Ward reaffirmed the well-established requirement that a solicitor's bill must allow the client to have sufficient information to decide whether to seek taxation, and held that the proper principle was that there must be something in the written bill to indicate the ambit of the work, but that inadequacies in the bill of description of the work done may be redressed by accompanying documents or the client's knowledge. The appeal was dismissed as each bill was obviously and latterly expressly for professional charges, and also identified the matter and the periods of time they applied to.

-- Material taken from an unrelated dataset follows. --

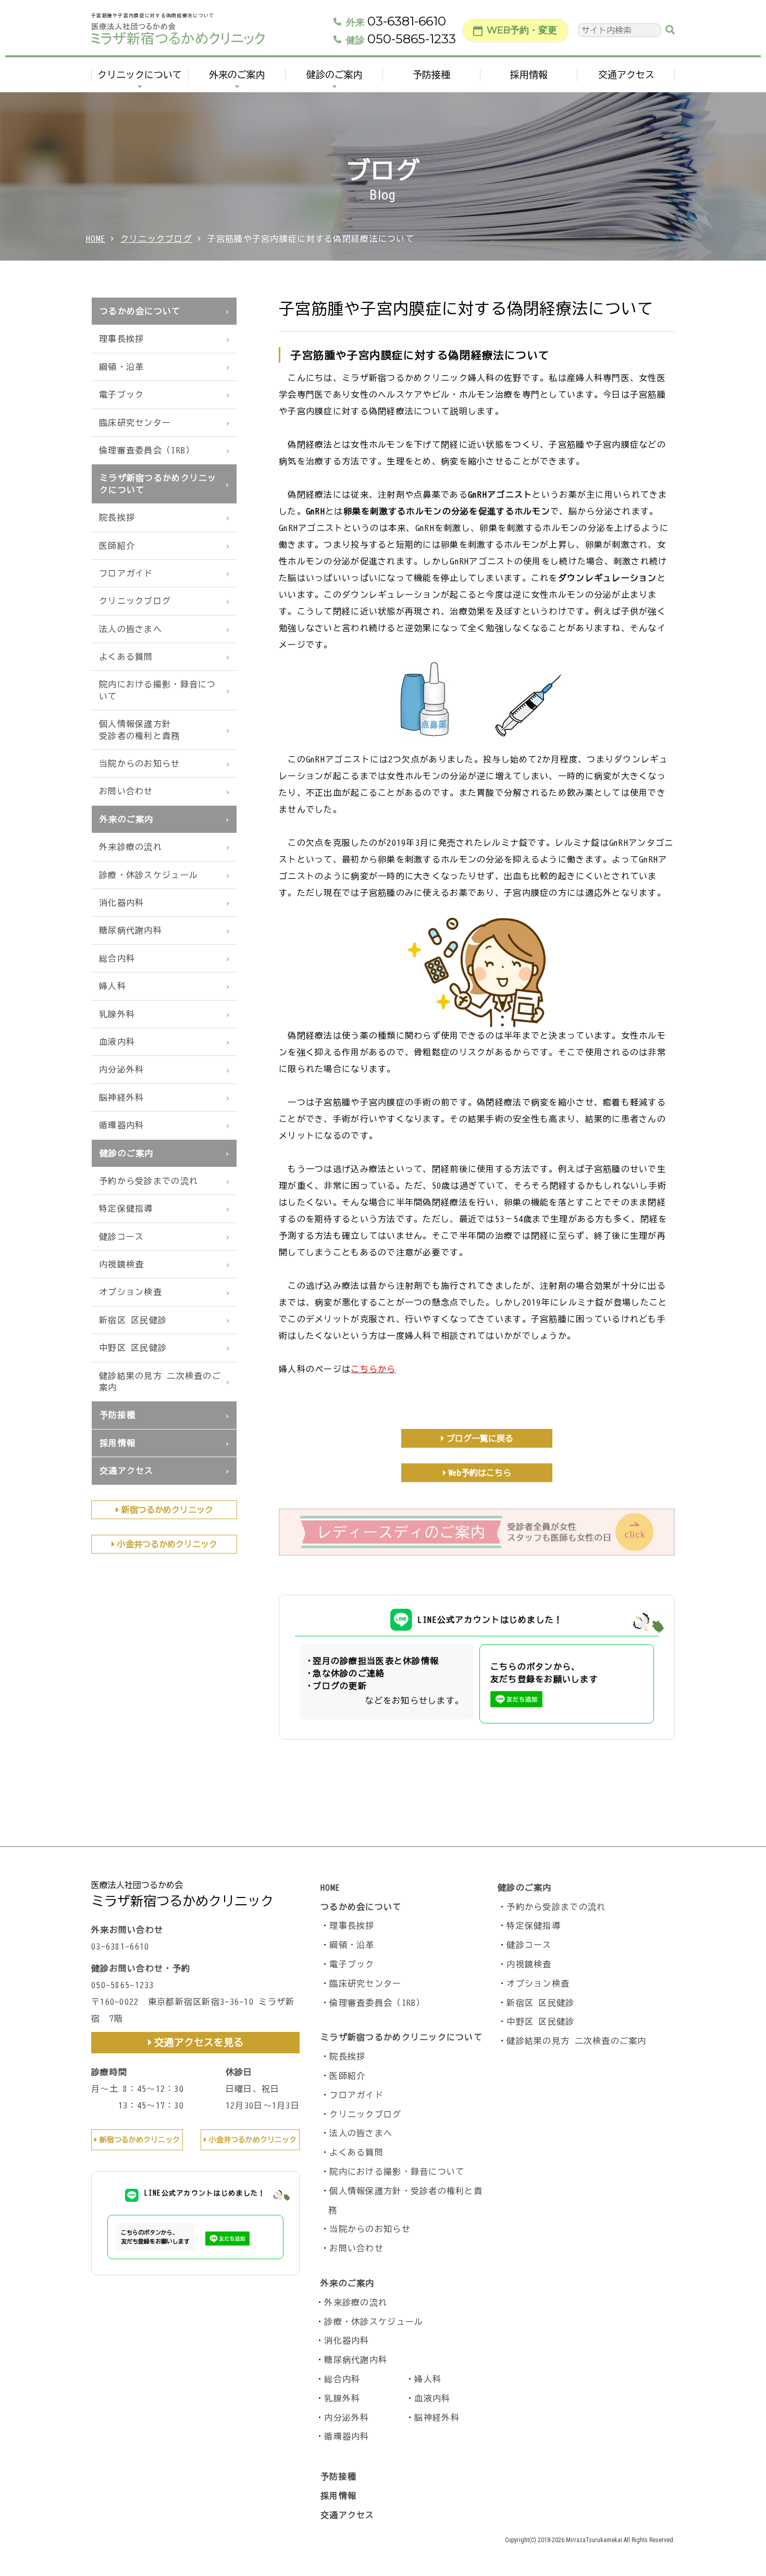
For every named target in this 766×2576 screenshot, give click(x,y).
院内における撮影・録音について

Therefore, the claim should not be struck out as the issue of adequacy of the bills (together with the client's knowledge) was a triable matter.

===Sex discrimination===
In a landmark ruling on 21 December 2004, Ward, together with Lord Justice Baker and Lady Justice Arden—on the basis of EU Council Directive 79/7/EEC—also ruled against the Secretary of State for Work and Pensions on the ground of sex discrimination for withholding from a separated father with shared care of his child receipt of the appropriate Job Seeker's Allowance child additions (JSA) because he was not in receipt of Child Benefit for his child.

==Family life==
He is married to leading London divorce solicitor, Helen Ward. The couple has homes in Little Venice and Suffolk
They had twin daughters: Amelia (who died in 2001 aged 16 in a rock-fall accident in South Africa) and Kate.